:: WORK ITEM ::
Find the word "agent" in the listing, and copy out each line where it turns up.

:: SUPPLIED RECORDS ::
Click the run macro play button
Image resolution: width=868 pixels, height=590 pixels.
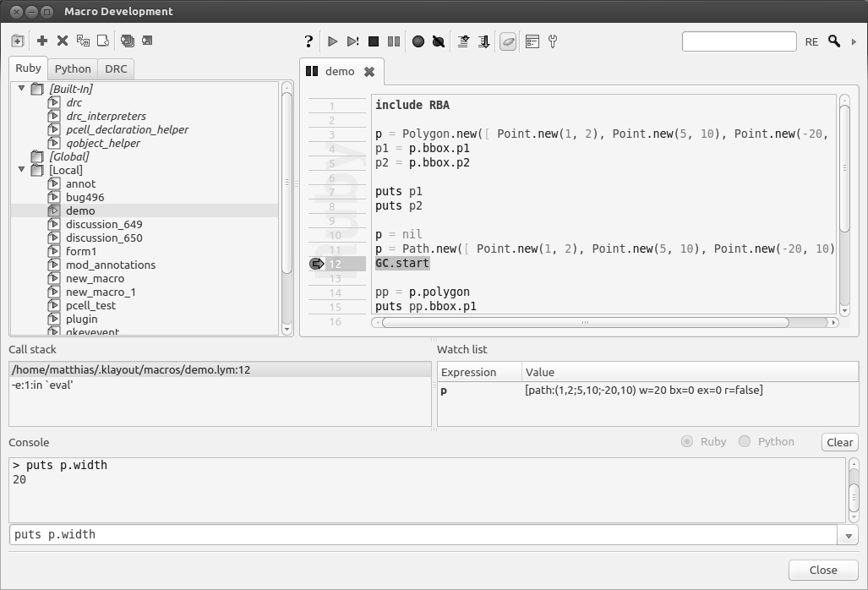(332, 41)
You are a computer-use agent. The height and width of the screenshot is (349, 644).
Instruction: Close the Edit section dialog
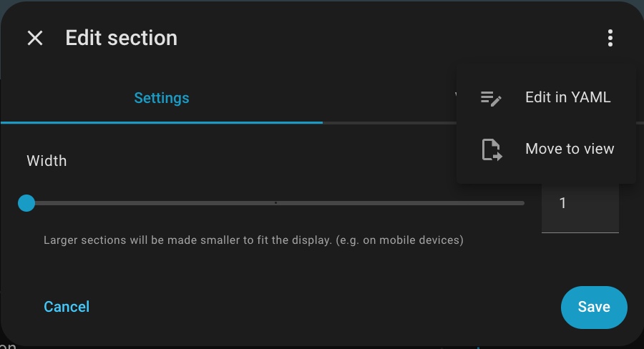[x=35, y=38]
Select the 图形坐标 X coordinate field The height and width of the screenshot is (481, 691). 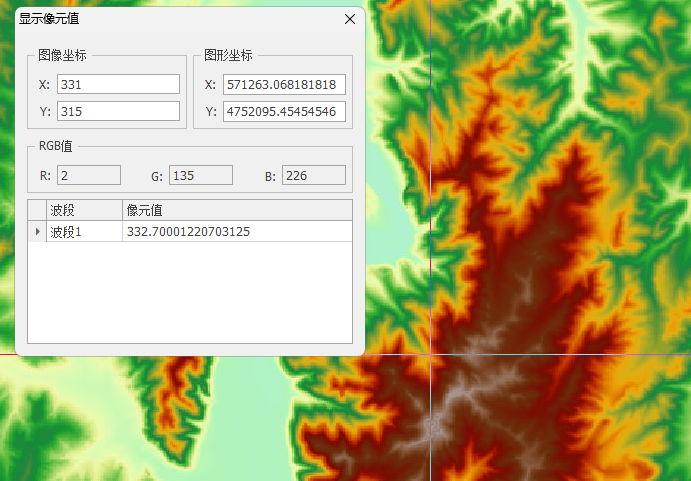284,84
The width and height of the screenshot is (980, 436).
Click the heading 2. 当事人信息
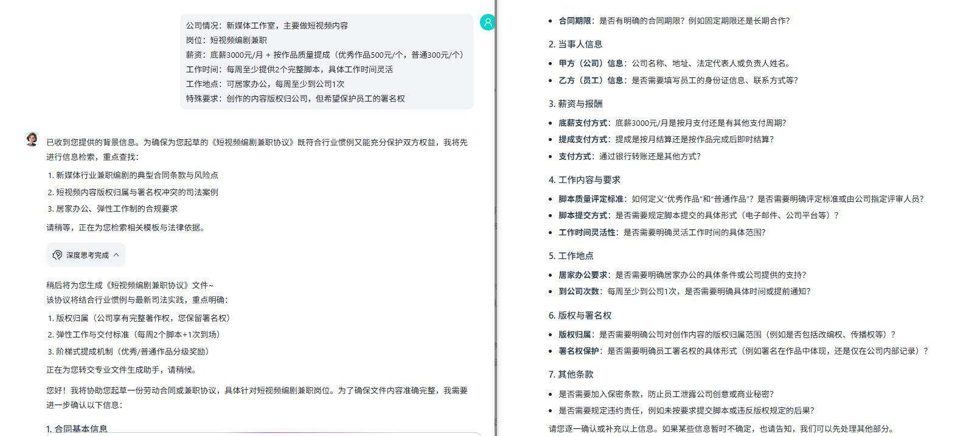point(575,44)
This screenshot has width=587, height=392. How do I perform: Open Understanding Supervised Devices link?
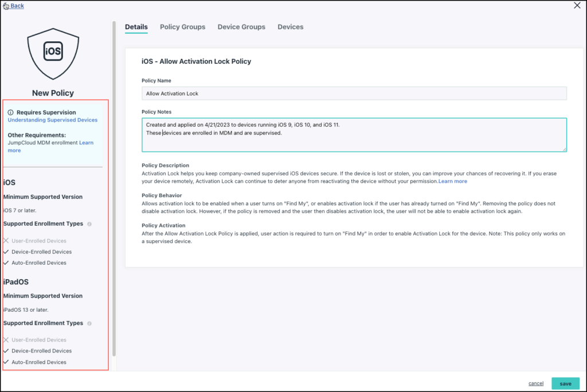click(x=53, y=120)
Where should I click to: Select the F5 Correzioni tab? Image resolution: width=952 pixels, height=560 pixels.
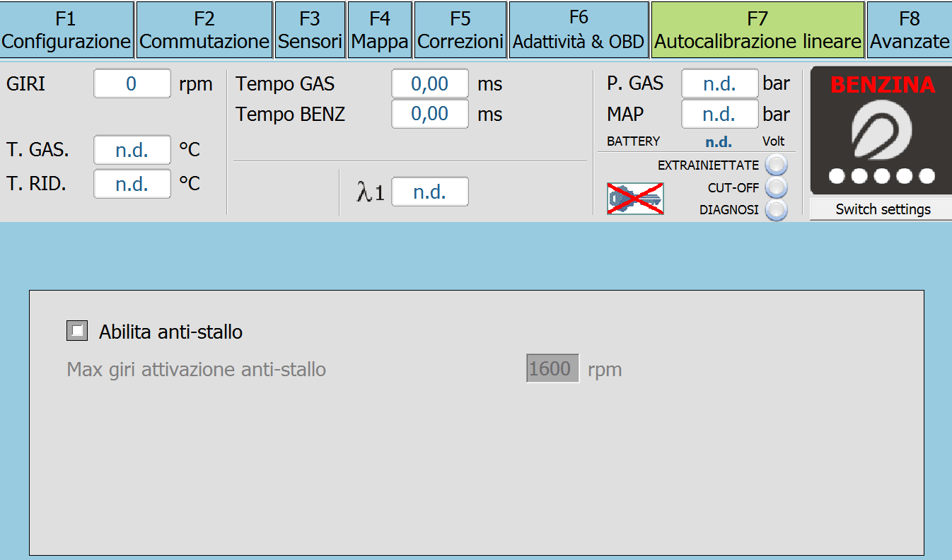460,30
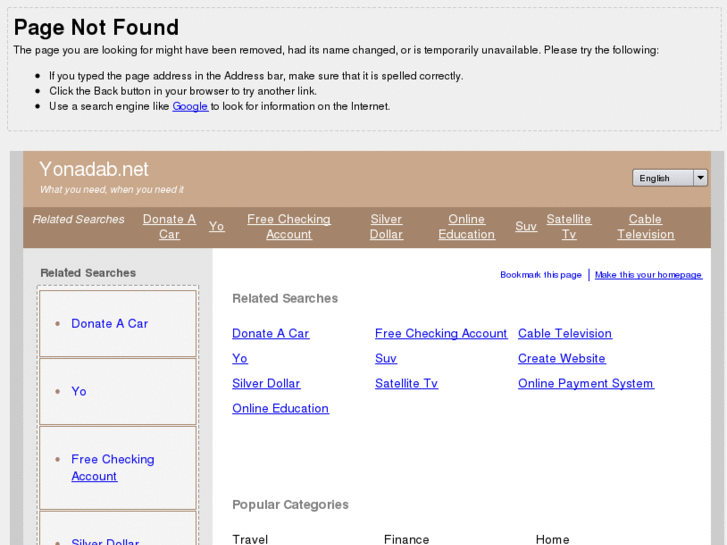Open Free Checking Account sidebar item
The width and height of the screenshot is (727, 545).
pyautogui.click(x=112, y=468)
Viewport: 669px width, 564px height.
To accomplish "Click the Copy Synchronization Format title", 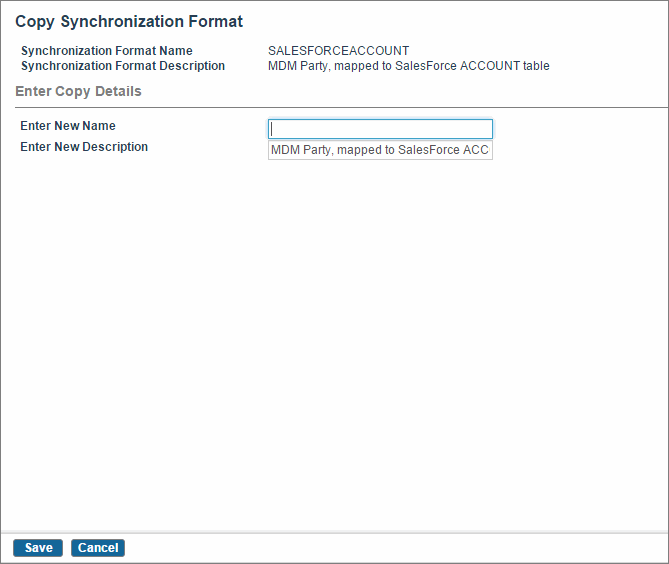I will 129,22.
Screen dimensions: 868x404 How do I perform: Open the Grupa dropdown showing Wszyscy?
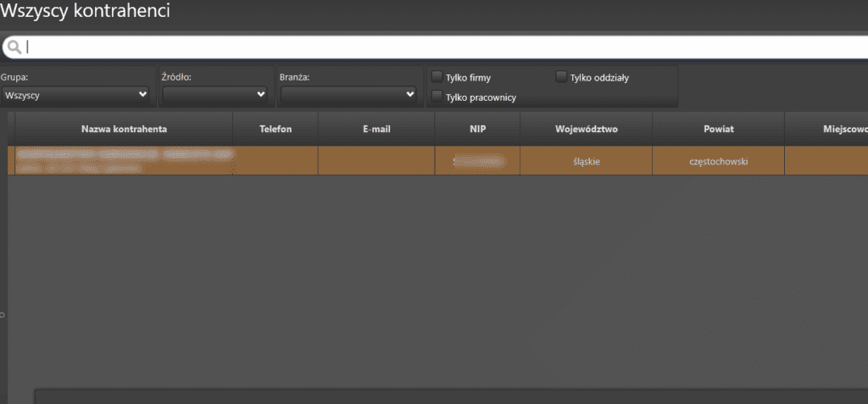[75, 95]
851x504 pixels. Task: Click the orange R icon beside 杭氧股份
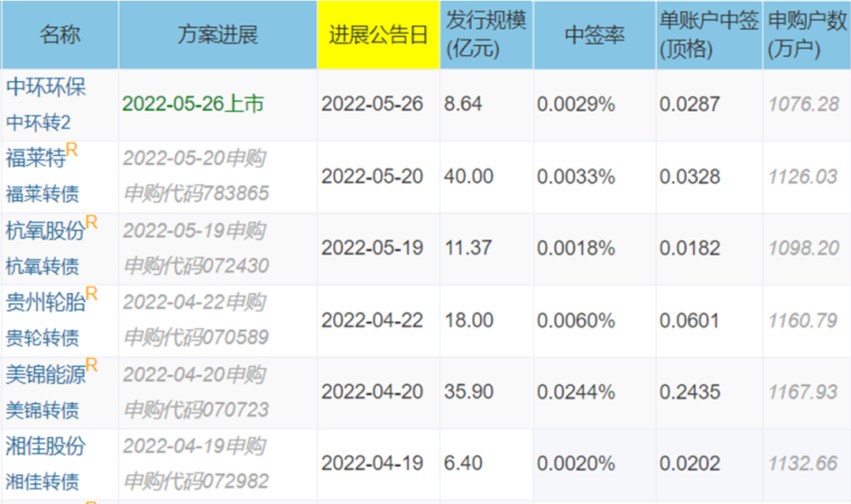(x=91, y=222)
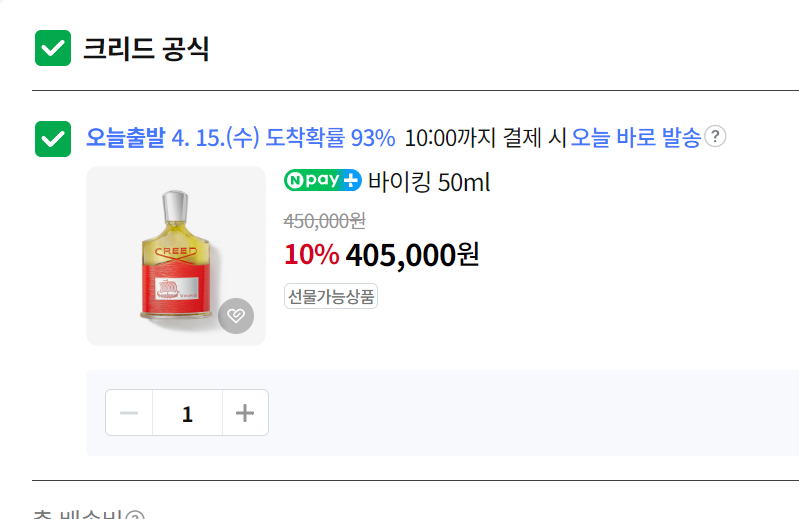The height and width of the screenshot is (519, 799).
Task: Click the crossed-out 450,000원 original price
Action: [325, 220]
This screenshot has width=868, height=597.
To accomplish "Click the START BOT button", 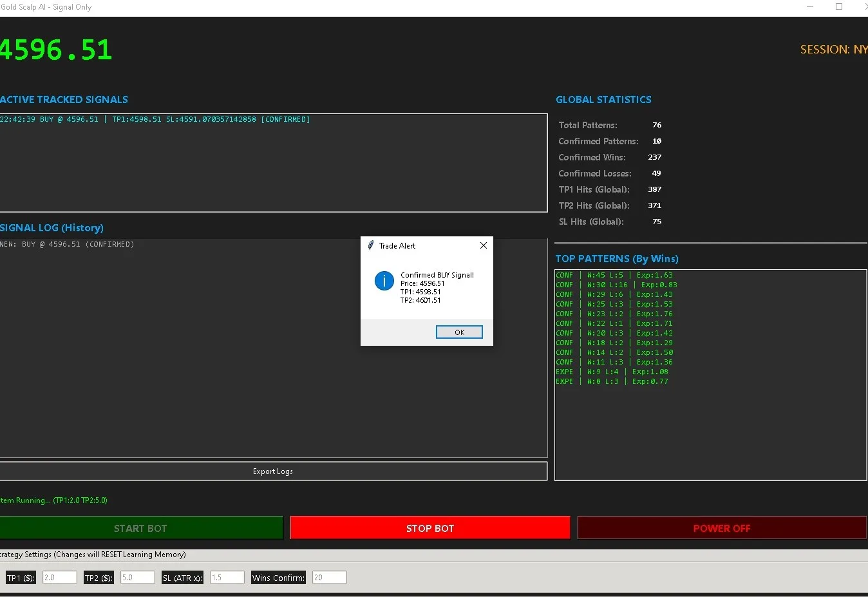I will pyautogui.click(x=140, y=528).
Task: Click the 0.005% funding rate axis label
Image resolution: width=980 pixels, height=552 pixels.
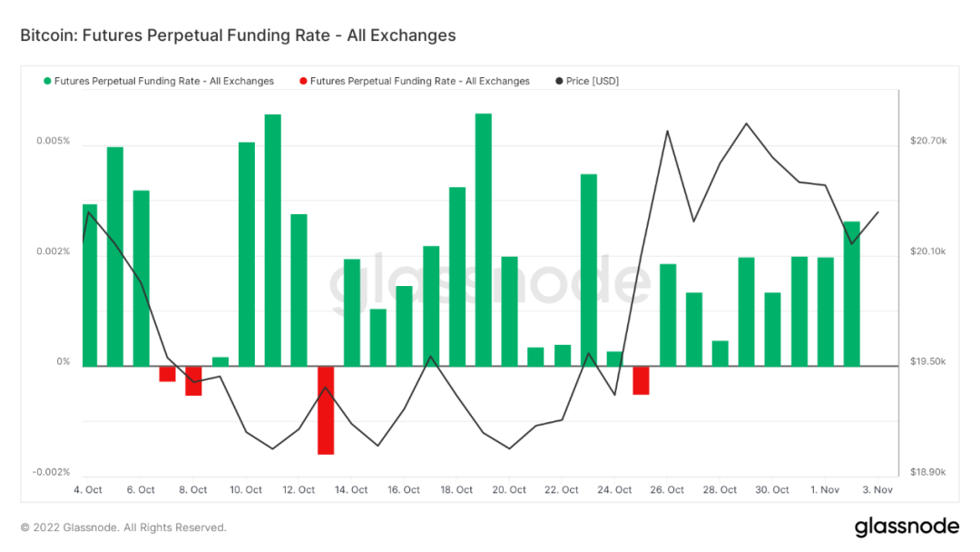Action: pos(52,142)
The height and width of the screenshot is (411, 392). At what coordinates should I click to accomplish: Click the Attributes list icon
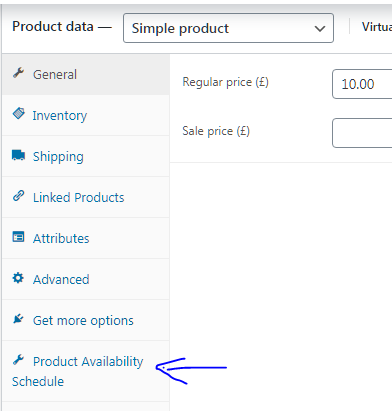[x=18, y=237]
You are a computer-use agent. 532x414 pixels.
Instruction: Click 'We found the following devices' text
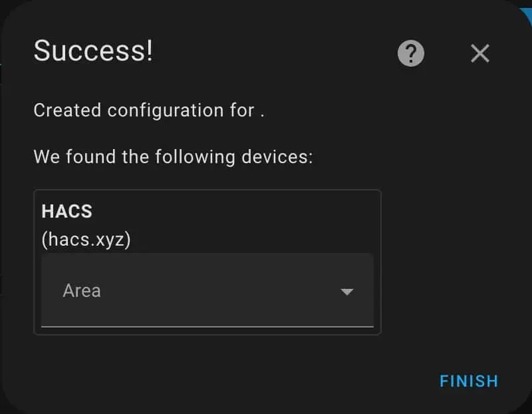173,157
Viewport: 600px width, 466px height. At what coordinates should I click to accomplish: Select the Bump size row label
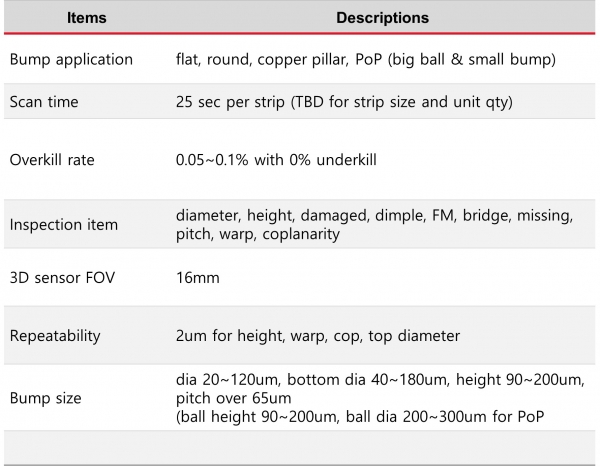(x=46, y=398)
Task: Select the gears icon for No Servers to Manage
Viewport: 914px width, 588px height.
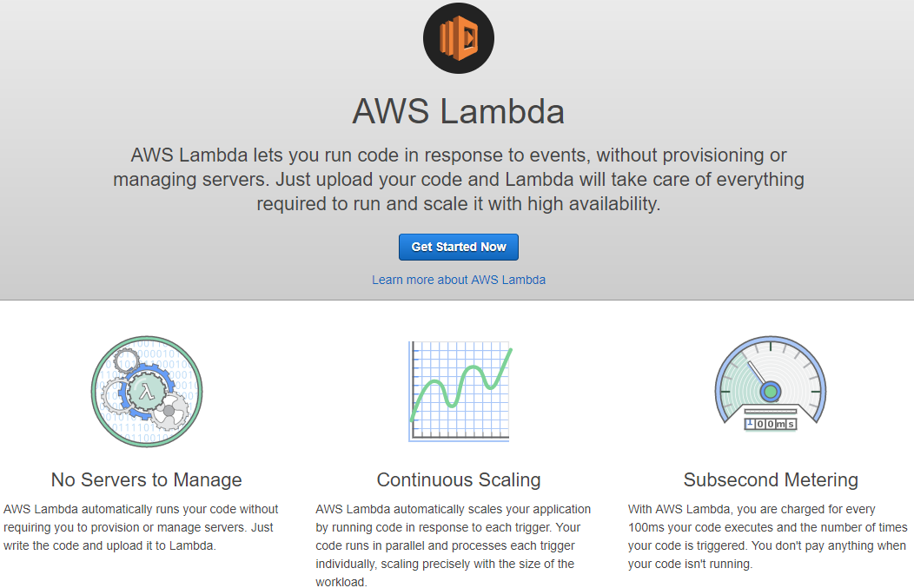Action: coord(146,391)
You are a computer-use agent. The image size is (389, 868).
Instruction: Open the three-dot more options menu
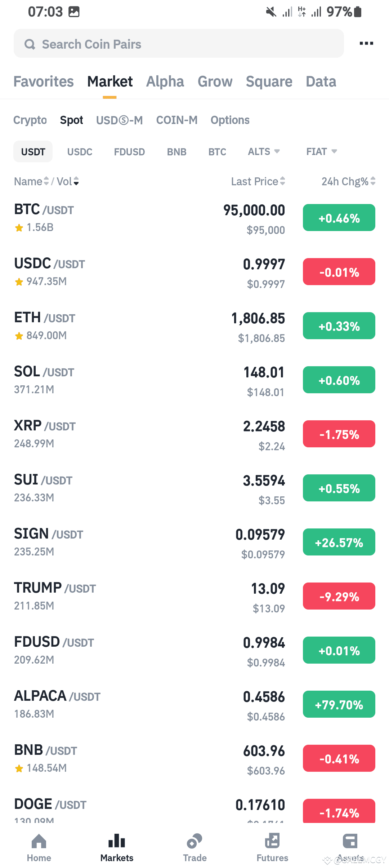366,43
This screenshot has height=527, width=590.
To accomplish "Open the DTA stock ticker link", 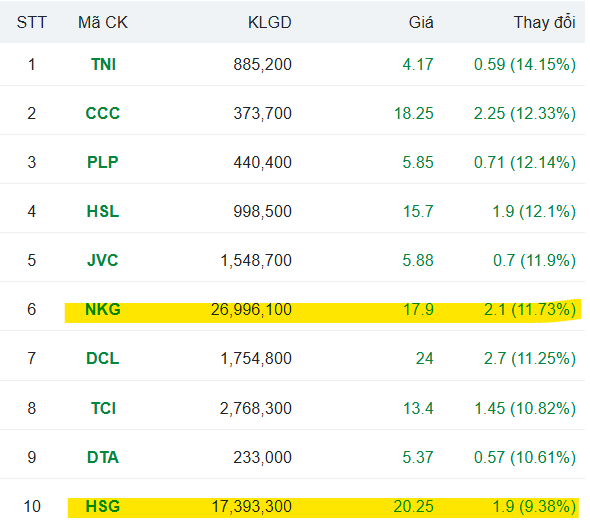I will [x=103, y=457].
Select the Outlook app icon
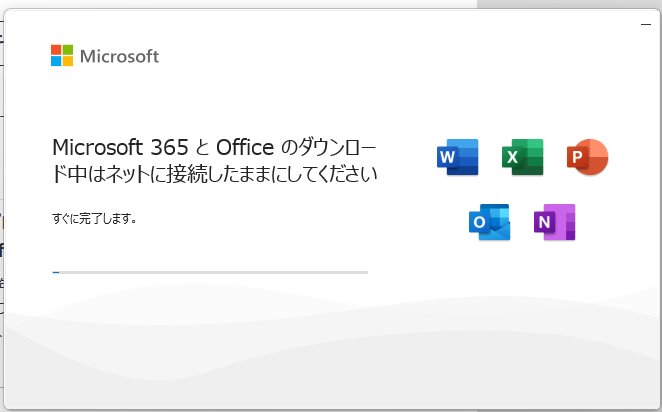The image size is (662, 412). (x=490, y=222)
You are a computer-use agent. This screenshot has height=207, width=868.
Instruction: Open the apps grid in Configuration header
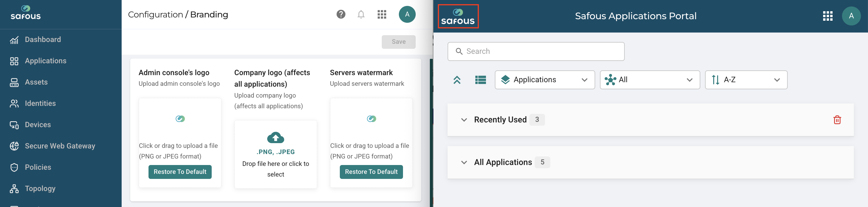[x=382, y=15]
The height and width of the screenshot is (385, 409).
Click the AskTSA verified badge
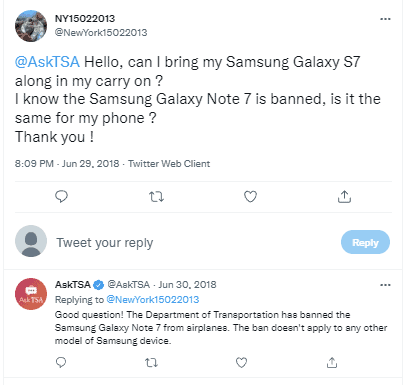click(98, 285)
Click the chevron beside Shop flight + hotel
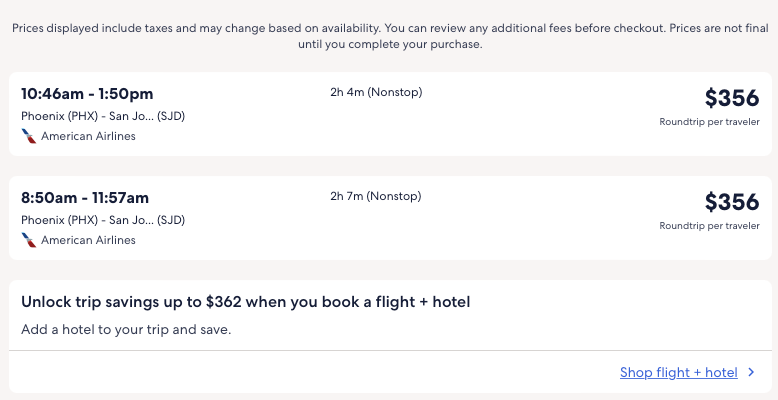Screen dimensions: 778x400 [751, 373]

:: ANSWER SECTION ::
You are a computer-use agent. The height and width of the screenshot is (349, 644).
You are a computer-use agent. 532x414 pixels.
You are a computer-use agent. The image size is (389, 868).
You are a computer-use agent. This screenshot has height=207, width=868.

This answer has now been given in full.